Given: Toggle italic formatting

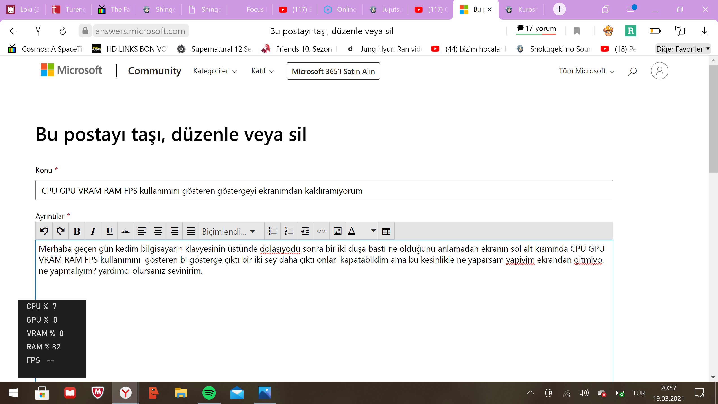Looking at the screenshot, I should 93,231.
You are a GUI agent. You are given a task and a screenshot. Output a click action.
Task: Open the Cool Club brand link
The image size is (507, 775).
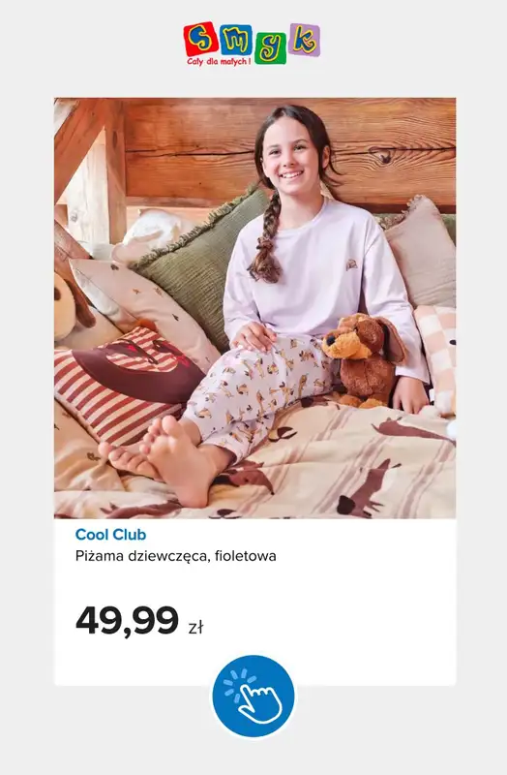110,535
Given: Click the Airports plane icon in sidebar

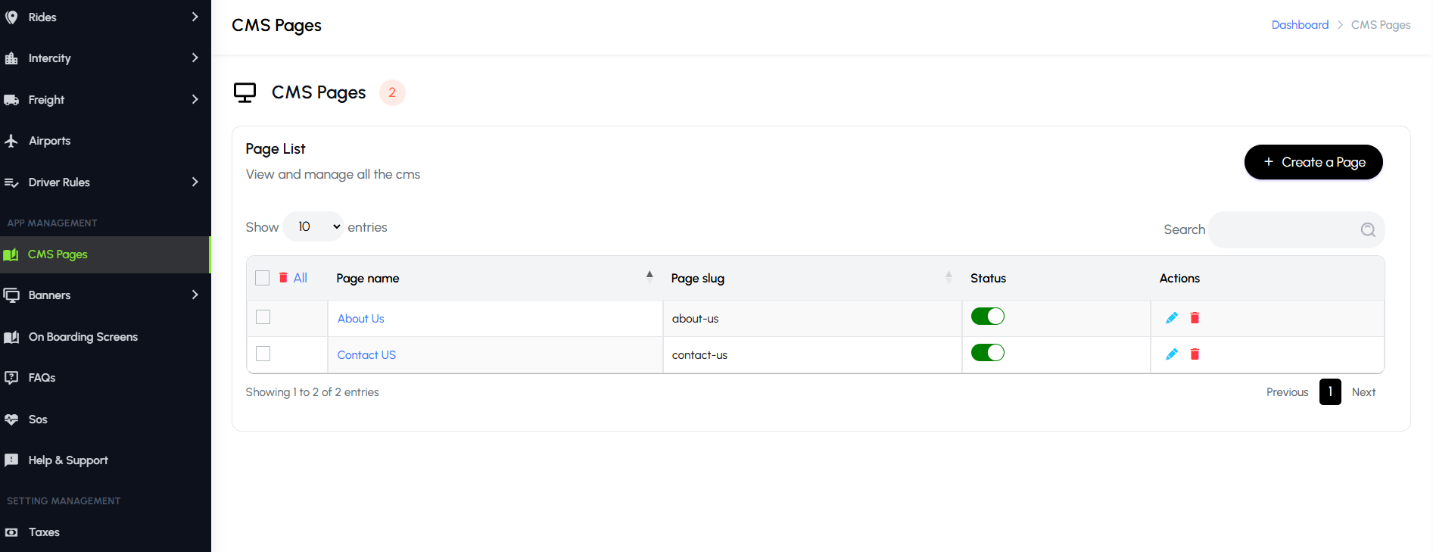Looking at the screenshot, I should point(11,141).
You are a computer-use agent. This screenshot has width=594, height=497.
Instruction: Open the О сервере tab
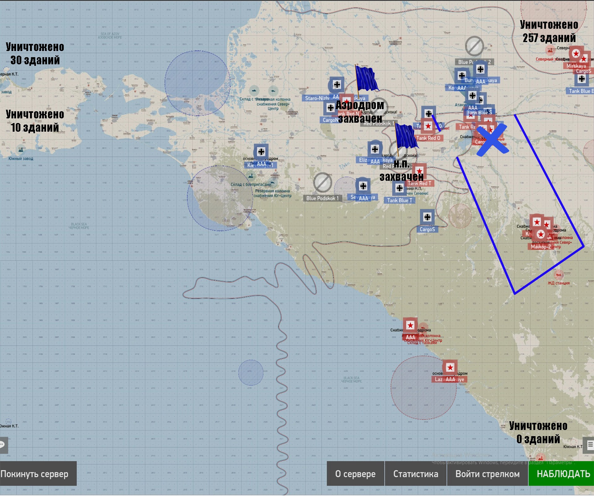coord(355,474)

++++++

- **Your goal**
Echo the entries word for word, from the line containing "Given: Click the" through the final line of the entries, both ends included, and omit the pictures.

- **Response to the exercise**
Given: Click the Airports plane icon in sidebar

Looking at the screenshot, I should point(11,141).
You are a computer-use agent. This screenshot has width=594, height=497.
Instruction: Open the О сервере tab
coord(355,474)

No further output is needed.